Shortwave generations, chapter two

There are few things more motivating than having your one and only radio die on you when your interest is starting to peak. Add that to the typical plight of the
average teenager, no money, and you have the recipe for adolescent depression!

Time to do some extra chores.

By the time the summer of 1973 rolled around, I had built myself a kit from Radio Shack called the Globe patrol. It was simple enough - a handful of transistors, capacitors, resistors, and a few pre-wound coils. All of this was soldered onto a copper clad phenolic board. This was my first project utilizing a pencil soldering iron. I did pretty well as it worked flawlessly when the project was completed. Well, as flawlessly as
a regenerative receiver can work.

Note to self: I Must build a better antenna.

Having the Globe Patrol regenerative radio as my primary receiver was incentive plenty to put up a better antenna.

I did just that.

Off to Radio Shack again.

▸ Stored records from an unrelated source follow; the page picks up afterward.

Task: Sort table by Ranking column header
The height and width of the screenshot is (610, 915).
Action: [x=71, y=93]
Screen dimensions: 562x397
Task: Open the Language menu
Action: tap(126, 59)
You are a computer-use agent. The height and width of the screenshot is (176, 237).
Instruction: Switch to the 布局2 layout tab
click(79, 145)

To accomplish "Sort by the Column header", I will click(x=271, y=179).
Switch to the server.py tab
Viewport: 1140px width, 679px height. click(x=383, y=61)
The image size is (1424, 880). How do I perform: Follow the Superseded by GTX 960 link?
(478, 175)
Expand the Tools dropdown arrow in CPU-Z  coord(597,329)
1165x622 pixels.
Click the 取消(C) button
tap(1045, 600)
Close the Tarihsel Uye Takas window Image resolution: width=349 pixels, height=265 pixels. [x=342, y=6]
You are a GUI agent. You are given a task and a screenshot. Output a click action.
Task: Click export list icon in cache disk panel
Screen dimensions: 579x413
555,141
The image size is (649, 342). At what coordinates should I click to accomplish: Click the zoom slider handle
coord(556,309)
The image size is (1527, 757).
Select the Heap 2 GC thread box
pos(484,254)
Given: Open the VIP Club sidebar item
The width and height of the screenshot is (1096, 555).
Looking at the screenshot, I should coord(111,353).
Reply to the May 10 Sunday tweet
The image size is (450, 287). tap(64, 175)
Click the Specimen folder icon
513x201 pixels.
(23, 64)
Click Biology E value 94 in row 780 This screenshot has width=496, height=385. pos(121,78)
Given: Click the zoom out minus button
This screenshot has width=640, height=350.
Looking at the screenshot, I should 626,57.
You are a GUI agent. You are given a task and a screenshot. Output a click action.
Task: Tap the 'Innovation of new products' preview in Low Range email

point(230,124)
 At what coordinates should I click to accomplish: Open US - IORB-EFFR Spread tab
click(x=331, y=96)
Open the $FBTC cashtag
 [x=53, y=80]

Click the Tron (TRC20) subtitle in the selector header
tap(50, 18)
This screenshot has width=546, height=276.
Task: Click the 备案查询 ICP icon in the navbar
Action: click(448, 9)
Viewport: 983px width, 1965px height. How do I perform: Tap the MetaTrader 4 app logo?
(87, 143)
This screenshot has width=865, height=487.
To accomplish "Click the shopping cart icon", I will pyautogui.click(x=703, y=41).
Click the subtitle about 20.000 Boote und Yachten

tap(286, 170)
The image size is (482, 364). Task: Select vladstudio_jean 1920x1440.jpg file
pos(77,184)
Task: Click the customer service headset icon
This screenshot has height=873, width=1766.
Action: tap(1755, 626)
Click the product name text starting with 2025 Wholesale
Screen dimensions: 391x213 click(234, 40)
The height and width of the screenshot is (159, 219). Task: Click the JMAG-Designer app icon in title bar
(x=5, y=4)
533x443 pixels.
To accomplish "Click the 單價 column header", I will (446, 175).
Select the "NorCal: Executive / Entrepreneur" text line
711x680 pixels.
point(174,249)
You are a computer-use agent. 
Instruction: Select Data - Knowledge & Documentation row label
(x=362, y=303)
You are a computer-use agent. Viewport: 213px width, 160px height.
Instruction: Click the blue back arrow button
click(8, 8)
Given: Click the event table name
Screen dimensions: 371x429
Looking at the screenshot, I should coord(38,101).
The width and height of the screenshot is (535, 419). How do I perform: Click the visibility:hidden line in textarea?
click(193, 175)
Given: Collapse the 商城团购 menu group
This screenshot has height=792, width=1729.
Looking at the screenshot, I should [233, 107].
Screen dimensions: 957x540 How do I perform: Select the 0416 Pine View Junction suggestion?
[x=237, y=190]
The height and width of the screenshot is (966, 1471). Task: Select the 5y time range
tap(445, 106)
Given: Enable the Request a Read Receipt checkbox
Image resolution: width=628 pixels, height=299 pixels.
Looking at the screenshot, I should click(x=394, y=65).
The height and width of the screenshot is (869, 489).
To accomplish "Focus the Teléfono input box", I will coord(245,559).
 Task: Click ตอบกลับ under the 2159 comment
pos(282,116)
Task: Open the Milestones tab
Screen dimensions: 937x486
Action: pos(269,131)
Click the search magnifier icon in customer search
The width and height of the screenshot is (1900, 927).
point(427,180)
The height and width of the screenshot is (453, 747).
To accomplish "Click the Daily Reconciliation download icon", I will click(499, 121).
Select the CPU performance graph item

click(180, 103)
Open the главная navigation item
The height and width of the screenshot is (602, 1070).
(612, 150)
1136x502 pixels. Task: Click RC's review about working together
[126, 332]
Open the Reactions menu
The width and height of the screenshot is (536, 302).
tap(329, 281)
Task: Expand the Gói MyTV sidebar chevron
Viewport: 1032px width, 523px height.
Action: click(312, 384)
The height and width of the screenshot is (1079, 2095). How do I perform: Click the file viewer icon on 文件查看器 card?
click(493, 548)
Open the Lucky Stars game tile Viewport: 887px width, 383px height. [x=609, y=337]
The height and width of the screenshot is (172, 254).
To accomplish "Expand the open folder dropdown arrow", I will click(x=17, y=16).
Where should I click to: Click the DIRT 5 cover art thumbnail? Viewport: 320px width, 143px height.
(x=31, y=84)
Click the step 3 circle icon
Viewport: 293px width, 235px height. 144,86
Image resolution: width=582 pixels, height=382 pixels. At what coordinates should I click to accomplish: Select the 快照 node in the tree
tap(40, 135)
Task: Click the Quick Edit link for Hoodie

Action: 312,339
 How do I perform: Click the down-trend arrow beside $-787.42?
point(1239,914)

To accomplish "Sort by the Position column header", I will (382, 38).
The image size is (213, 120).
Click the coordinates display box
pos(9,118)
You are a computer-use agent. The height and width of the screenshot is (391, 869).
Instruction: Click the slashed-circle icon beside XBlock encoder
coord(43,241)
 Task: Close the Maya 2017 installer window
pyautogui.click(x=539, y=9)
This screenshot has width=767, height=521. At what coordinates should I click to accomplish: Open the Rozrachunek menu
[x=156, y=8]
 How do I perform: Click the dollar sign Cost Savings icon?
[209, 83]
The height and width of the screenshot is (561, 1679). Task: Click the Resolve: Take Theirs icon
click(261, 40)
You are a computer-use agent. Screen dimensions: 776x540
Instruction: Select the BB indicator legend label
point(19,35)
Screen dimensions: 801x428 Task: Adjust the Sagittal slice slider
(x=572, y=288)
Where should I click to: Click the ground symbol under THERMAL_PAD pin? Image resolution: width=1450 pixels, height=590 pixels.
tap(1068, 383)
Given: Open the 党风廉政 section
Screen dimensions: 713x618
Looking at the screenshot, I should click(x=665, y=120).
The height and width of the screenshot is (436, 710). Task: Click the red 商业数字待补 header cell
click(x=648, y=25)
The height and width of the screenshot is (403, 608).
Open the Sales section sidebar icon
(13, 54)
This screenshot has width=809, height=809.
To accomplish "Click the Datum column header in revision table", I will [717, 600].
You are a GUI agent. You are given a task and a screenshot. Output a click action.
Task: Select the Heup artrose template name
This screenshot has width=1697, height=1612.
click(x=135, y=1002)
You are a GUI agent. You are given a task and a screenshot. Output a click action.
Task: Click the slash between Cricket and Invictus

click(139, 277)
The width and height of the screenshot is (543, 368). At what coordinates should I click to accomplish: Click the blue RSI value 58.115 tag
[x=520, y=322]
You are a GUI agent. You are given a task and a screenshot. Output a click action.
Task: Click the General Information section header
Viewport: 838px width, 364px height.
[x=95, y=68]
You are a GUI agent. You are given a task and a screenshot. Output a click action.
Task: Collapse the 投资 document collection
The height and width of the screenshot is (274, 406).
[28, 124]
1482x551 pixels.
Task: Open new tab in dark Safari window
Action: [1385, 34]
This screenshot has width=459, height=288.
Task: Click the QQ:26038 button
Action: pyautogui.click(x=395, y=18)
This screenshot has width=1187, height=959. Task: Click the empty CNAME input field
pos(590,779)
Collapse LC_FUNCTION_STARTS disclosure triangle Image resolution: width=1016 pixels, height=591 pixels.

This time I picked up 100 feet of #14 stranded copper wire and 50 feet of insulated wire to use as lead-in.
I ran it from an out building to the side of a 75 foot fir tree. Okay, so I nailed one end to the tree at the 20 foot level. Risk taking in relation to tall Douglas fir trees was yet to come.

A simple regenerative receiver performs quite well with a good antenna but there are serious limitations when one is located in the World's shortwave fringe area, the West coast of North America. By November 1973, I convinced my father to loan me a remarkable 179 dollars for a brand new DX150B from Radio Shack. I had been wearing out a path into the store for months.

The 1973 Radio Shack catalog was the next best thing to a Christmas wish book, chock-a-block with scanners, radios and electronic bits and pieces - yes sir, this was a teenage boys dream come true.

Wednesday, November 14, 1973. No, I do not remember a lot of days and dates. This one I remember. Graduating to the Radio Shack DX150B was a major step indeed. Hooking the radio up to my 100 foot long "inverted-L" antenna (I did not know it was called this at the time) was one of those unforgettable firsts - It was late in the afternoon during a period of moderately good radio conditions so the bands were open. By nightfall,
the dial of the DX150B was alive with signals. From the sheer excitement I would describe this experience worth the price of admission!

One month later I would add a logbook (from Radio Shack). Within months, a single antenna would grow to become a small fleet of dipoles;
49, 31, 25 and 19 meter dipoles festooned a portion of our farmyard.

By December 1973 I had discovered QSL cards. Ian McFarland (member on this website) was running the English language show on Radio Canada International. I had submitted and received 3 QSL confirmations from RCI to join the Radio Canada Shortwave Club. Very cool!

By the Spring of 1974, I was a regular and contributing member of the Canadian International DX Club. For a time I was the editor of the, very lame, propagation report! Not bad for a 13 year old.

1975 proved to be as banner year for radio reception, ever expanding antenna fields and QSL cards arriving almost daily. One day, in the Spring of 1975 I received 5 in one day. One day as I was emptying the wooden mailbox, I noticed a small bundle from the International Radio Club of America, an all-medium-wave listeners circle that produced an engaging and quality printed product. Medium-wave listening was proving to be of growing interest to me as I was, at the time, exhausting the choices on the Shortwave bands. Adding fuel to this fire was the discovery of a magazine called "Communications World" on the shelves of the local pharmacy.

In this particular issue, there was a cool article about picking up trans-atlantic and trans-pacific radio signals, on medium-wave, in North America! What, what, what?!? Is this possible?

In the next chapter I will reveal my first cross Pacific and cross Atlantic medium-wave reception and the timely meeting with one of North Americas most talented radio enthusiasts, who just so happened to live right here in Victoria!


Colin Newell grew up on a small piece of farm land on Southern Vancouver Island. Little did he know then, that a brief encounter with a cheap radio would shape the rest of his life.